Enfance clandestine : grandir au temps des généraux

Critique

Enfance clandestine

L’histoire récente de son pays, l’argentin Benjamin Avila l’a vécue au plus profond de sa chair : à peine entré dans l’adolescence il perdrait sa mère, militante clandestine d’un parti révolutionnaire, tuée par les nervis de la junte militaire… Le voir pleurer à chaudes larmes devant l’ovation reçue par son film lors de sa présentation officielle de la Quinzaine des Réalisateurs était sans doute l’un des moments les plus émouvants de ce Festival.
Après un documentaire intitulé Nietos, sur les enfants des « disparus » dont les identités ont été rétablies par les grands-mères de la Plaza de Mayo, Avila livre avec Enfance clandestine son premier film de fiction.
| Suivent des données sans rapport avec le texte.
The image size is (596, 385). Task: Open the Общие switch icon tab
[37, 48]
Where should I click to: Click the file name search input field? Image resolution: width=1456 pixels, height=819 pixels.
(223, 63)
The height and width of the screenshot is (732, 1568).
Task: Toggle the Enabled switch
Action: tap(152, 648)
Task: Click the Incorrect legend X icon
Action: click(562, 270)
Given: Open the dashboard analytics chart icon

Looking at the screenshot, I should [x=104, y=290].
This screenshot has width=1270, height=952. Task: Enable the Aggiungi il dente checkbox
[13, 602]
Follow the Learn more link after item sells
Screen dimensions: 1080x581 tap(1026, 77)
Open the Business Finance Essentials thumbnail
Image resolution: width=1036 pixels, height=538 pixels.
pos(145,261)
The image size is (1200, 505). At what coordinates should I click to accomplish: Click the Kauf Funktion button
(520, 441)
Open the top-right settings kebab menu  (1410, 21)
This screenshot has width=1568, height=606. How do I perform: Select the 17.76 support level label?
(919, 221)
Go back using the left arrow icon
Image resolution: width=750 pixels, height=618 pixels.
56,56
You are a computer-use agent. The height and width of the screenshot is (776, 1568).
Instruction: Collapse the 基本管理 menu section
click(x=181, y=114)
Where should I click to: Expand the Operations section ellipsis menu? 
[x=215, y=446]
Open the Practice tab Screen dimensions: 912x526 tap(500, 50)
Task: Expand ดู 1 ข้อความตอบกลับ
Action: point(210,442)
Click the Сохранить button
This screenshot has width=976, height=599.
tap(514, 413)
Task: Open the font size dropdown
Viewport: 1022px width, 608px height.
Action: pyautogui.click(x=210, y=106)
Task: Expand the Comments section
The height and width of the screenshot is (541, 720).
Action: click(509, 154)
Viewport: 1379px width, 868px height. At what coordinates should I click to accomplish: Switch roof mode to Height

Produit par Luis Puenzo (l’auteur du culte L’Histoire officielle, film-référence sur la période), le film noue un joli récit d’apprentissage autour de ce passé traumatique. Enfance clandestine raconte l’éducation sentimentale du petit Juan alias Ernesto, scolarisé à Buenos Aires sous la fausse identité qui sert de couverture à sa famille, rentrée clandestinement au pays après un exil brésilien pour relancer la résistance intérieure.
Comment vivre une enfance ordinaire dans des circonstances extraordinaires ? Comment comprendre des choix et des problèmes d’adultes quand on a suffisamment à faire avec les questionnements de son âge ? La mise en scène de Benjamin Avila privilégie les plans serrés qui à la fois retranscrivent le sentiment de claustration de cette famille réduite à la clandestinité, la vision parcellaire que l’enfant peut avoir de la réalité, et la sensualité de son éveil au sentiment amoureux. Par l’âge de son héros, par son approche pudique et délicate (aussi bien des premiers émois amoureux que des traumatismes biographiques de l’auteur —les scènes les plus dures étant évoqués par des séquences animées—), Enfance clandestine est un film à conseiller vivement aux classes d’Espagnol, à l’instar de Mon ami Machuka et Kamtchatka.